┌──
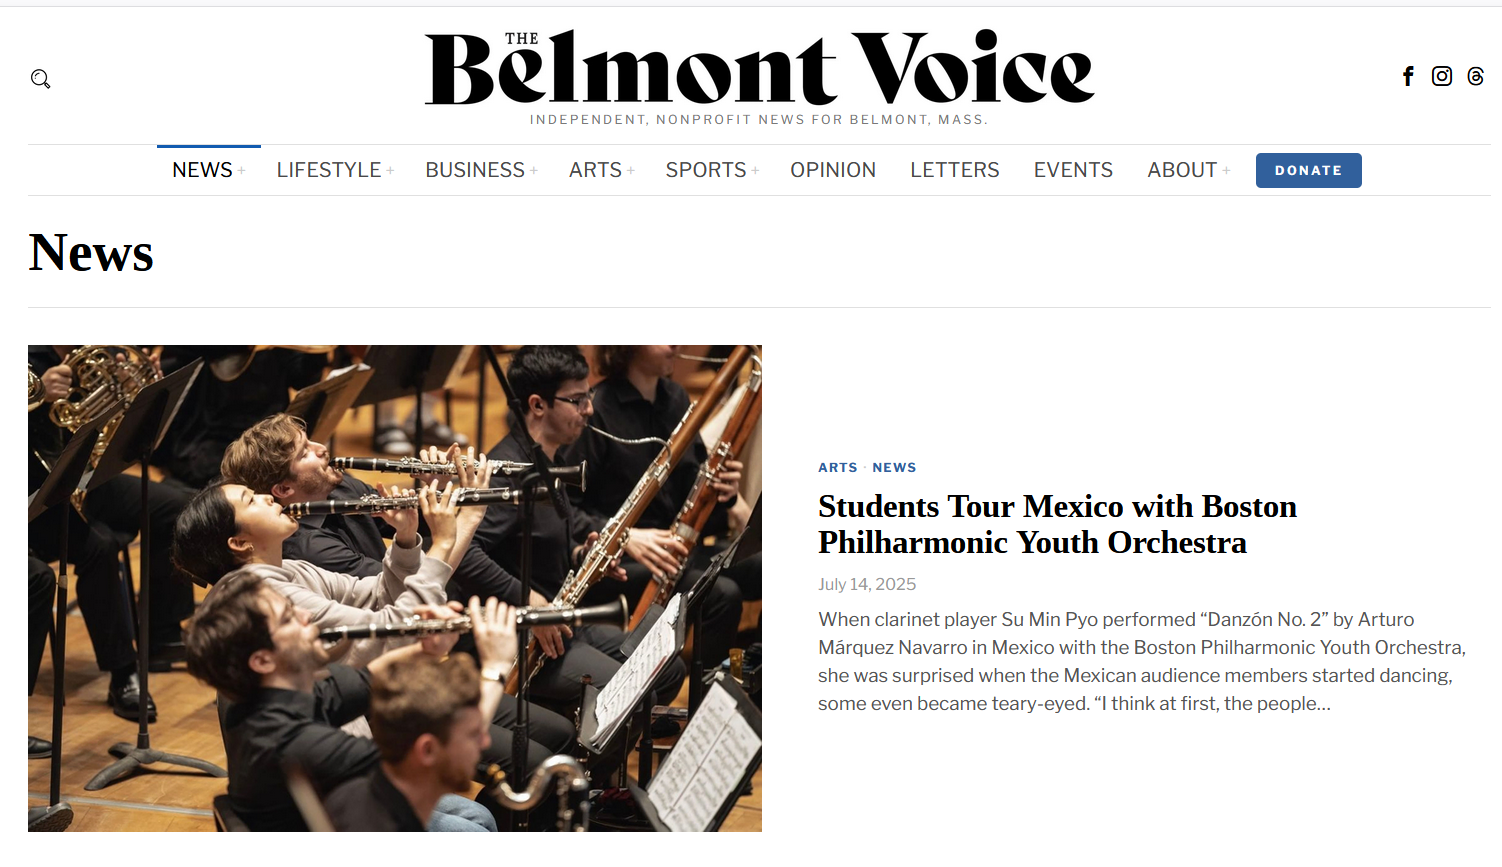Go to the OPINION section
The width and height of the screenshot is (1502, 867).
tap(833, 170)
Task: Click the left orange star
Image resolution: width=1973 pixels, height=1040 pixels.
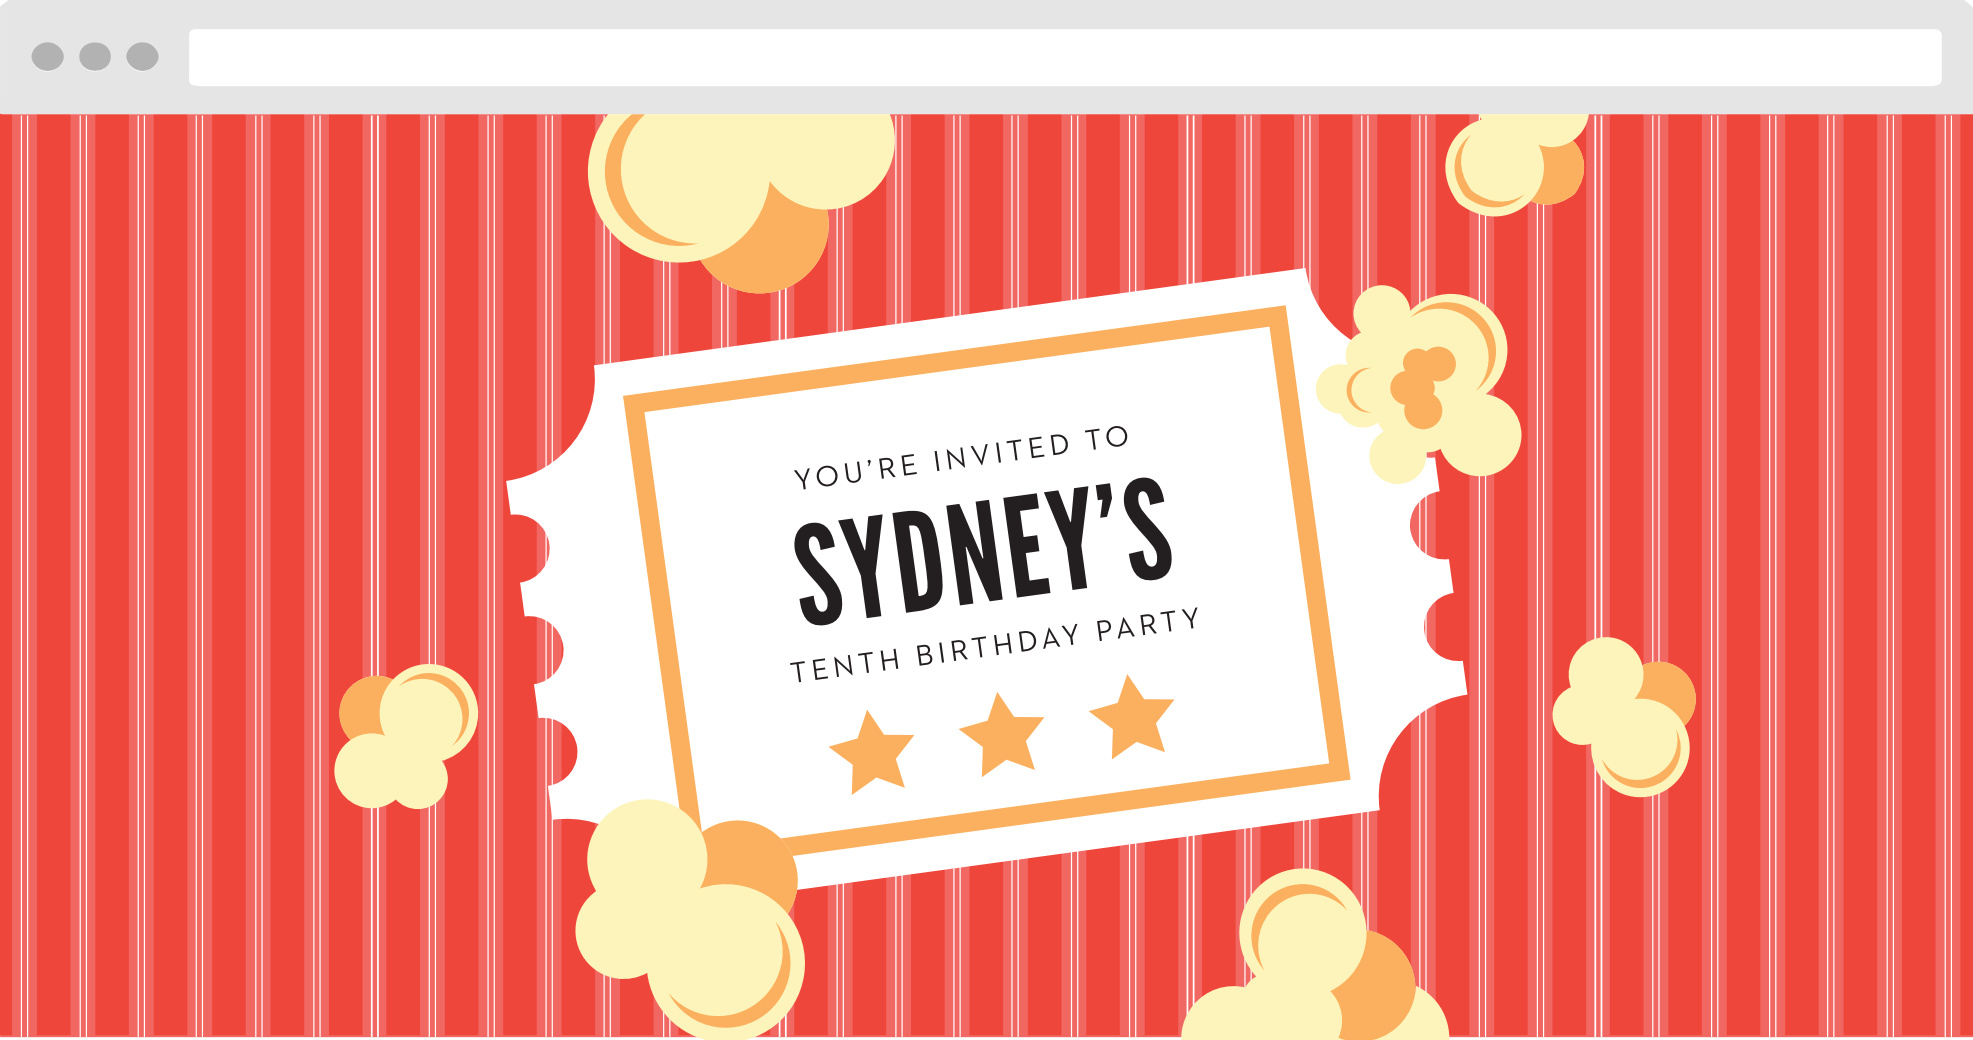Action: coord(872,753)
└──
▶ Instructions to follow:
Pictures are to be omitted from the copy, and only the lines from the one containing "Image resolution: width=1973" through the final line of the listing above are to be written out exactly.

▶ Solution to this exercise:
Image resolution: width=1973 pixels, height=1040 pixels.
Action: coord(872,753)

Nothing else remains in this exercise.